Shopping centre operator Central Retail Corporation has bought 100% of Family Mart, one of Thailand’s major convenience store chains, as it “moves forward to develop a new business model to cater to modern consumers”. CRC’s chief executive officer says the acquisition will strengthen Central’s hold on the food market and convenience store business in Thailand, which is burgeoning.

Since 2012, CRC has partnered with Japan Family Mart with its subsidiary SFM Holdings holding a 50.65% stake and Robinson Plc holding a 0.35% stake in Central Family Mart Ltd, the local operator of the Family Mart chain in Thailand. Yesterday’s acquisition saw CRC snap up the remaining 49% from the Japanese partner making it the sole owner of FamilyMart’s Thailand operations.

A spokesman says that over the past 8 years, CRC has been working to improve the franchise’s business model and expand its product offering, as well as its domestic presence.

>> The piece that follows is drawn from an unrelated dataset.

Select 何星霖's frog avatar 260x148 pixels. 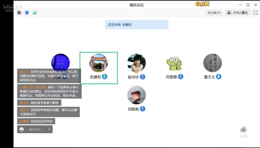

“Family Mart has become a destination with ready-to-eat meals, beverages, fresh coffee and open spaces for people to come mix and mingle 24 hours a day. Currently, FamilyMart has 1,000 stores nationwide, and we plan to continue expanding our stores, as we are committed to investing for our future growth.”

“The acquisition of Family Mart is in line with CRC’s strategy to strengthen its retail and service platform, reaffirm our leading position in retail business, as well as to increase our offering of full-scale services through customer-centric omni-channels.”

Earlier this year, Family Mart introduced 24/7 coin washing machines to cater to consumers’ busy lifestyles. Recently, it also launched “Food Drink Container Mart” machines, as well as vending machines to offer more convenience to consumers.

As consumers today demand faster services, Family Mart has also partnered with Grab Thailand to allow customers to have items delivered using the GrabMart application.